Conclusion
The IRS is an accurate independent survival predictor with a high C-statistic. A combined nomogram had good survival prediction accuracy in calibration curves. These data demonstrate the potential impact of immune related genes on survival in CLL.
Methods
We interrogated data from the Gene Expression Omnibus database (GEO, GSE22762; Number = 151; training) and International Cancer Genome Consortium database (ICGC, CLLE-ES; Number = 491; validation) to develop an immune risk score (IRS) using Least absolute shrinkage and selection operator (LASSO) Cox regression analyses based on expression of immune-related genes in CLL cells.

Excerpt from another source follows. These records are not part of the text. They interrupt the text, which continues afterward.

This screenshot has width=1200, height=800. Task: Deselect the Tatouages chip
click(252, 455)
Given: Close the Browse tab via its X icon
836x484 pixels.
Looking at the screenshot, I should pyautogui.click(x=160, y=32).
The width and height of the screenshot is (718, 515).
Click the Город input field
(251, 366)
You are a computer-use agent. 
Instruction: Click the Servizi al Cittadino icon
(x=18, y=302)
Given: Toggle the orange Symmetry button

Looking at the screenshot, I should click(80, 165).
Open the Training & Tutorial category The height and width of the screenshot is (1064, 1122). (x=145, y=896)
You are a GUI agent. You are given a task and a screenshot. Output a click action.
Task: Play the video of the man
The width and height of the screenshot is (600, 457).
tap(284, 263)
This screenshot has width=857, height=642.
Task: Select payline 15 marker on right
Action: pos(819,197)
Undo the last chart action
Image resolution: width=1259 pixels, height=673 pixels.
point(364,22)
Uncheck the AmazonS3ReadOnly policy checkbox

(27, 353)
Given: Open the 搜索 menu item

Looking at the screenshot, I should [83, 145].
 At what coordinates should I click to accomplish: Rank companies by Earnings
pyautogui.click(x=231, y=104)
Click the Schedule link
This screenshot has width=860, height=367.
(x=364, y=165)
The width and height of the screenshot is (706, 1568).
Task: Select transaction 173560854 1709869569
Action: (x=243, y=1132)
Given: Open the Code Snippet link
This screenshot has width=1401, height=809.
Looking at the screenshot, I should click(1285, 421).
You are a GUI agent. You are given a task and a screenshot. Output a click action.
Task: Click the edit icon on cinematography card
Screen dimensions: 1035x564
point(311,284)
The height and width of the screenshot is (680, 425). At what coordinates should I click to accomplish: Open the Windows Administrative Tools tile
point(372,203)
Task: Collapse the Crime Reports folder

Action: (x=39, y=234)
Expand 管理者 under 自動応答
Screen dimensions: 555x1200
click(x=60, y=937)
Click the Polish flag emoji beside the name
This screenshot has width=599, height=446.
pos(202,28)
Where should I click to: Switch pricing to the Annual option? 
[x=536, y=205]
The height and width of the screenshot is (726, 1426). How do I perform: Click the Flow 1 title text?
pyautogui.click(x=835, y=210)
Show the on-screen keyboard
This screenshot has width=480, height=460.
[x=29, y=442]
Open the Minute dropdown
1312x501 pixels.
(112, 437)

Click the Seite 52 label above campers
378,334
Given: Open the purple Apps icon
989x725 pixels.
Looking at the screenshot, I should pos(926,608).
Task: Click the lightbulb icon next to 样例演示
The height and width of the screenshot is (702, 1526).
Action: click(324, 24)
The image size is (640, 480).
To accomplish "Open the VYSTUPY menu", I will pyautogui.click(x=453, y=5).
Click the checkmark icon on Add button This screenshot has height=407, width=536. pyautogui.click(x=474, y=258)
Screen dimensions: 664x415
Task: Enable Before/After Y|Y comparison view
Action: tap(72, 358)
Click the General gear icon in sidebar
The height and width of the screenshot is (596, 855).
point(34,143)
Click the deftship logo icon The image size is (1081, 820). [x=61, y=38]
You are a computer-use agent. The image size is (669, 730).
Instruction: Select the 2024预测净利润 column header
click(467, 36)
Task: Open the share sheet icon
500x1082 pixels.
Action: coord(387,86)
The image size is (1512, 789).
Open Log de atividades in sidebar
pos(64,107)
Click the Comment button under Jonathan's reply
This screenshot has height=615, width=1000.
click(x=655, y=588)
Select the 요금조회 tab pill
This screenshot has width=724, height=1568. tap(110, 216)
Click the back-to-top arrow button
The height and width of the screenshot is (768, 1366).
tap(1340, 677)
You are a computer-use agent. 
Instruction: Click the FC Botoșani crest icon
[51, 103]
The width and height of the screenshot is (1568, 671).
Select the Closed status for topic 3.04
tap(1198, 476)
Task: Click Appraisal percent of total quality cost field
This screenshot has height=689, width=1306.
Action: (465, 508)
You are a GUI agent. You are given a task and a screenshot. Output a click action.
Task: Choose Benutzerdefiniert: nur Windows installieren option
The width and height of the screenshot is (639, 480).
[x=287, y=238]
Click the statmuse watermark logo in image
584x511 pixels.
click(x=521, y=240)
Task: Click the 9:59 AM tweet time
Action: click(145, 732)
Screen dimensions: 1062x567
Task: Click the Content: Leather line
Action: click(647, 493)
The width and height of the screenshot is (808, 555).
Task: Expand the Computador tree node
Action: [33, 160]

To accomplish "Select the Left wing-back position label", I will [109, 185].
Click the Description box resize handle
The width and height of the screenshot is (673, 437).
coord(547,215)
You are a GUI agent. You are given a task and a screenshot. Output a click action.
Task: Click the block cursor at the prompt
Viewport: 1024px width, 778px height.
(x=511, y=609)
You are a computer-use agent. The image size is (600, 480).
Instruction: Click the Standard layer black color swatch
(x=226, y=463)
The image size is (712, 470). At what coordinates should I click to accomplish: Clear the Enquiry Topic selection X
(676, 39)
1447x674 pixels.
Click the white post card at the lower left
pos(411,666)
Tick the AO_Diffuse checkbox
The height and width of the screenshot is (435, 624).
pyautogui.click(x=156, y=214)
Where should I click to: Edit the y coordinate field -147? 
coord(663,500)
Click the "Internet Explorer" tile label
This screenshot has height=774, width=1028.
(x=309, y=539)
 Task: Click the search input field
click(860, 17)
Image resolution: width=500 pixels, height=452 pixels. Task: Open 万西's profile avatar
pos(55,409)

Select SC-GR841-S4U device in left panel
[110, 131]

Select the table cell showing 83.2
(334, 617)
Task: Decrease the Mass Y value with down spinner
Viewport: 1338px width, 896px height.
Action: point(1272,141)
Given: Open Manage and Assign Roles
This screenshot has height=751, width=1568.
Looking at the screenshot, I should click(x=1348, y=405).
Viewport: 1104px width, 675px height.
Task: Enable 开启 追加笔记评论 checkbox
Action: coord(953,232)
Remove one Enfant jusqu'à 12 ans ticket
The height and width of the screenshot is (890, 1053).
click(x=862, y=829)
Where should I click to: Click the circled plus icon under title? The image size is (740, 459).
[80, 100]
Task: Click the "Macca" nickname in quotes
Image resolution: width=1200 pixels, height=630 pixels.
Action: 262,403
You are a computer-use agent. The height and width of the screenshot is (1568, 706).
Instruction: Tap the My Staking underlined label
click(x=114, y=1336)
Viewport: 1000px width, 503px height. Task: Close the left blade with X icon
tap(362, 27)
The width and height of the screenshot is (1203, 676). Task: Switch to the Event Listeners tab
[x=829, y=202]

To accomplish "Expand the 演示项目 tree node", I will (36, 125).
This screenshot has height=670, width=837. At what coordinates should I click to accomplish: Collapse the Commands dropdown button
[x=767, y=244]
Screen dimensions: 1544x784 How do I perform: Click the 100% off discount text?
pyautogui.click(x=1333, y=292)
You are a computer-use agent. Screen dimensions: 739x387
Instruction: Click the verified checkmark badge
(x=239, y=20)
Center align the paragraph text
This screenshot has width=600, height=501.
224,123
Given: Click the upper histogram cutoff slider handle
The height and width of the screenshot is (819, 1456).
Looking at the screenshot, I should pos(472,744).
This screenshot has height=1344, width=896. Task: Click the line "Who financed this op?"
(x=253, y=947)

The accuracy of the predicted nomogram we developed using the IRS, Binet stage, and del(17p) cytogenetic data was subsequently assessed using calibration curves.
Results
A survival model based on expression of 5 immune-related genes was constructed. Areas under the curve (AUC) for 1-year survivals were 0.90 (95% confidence interval, 0.78, 0.99) and 0.75 (0.54, 0.87) in the training and validation datasets, respectively. 5-year survivals of low- and high-risk subjects were 89% (83, 95%) vs. 6% (0, 17%; p < 0.001) and 98% (95, 100%) vs. 92% (88, 96%; p < 0.001) in two datasets. The IRS was an independent survival predictor of both datasets. A calibration curve showed good performance of the nomogram. In vitro, the high expression of CDKN2A and SREBF2 in the bone marrow of patients with CLL was verified by immunohistochemistry analysis (IHC), which were associated with poor prognosis and may play an important role in the complex bone marrow immune environment.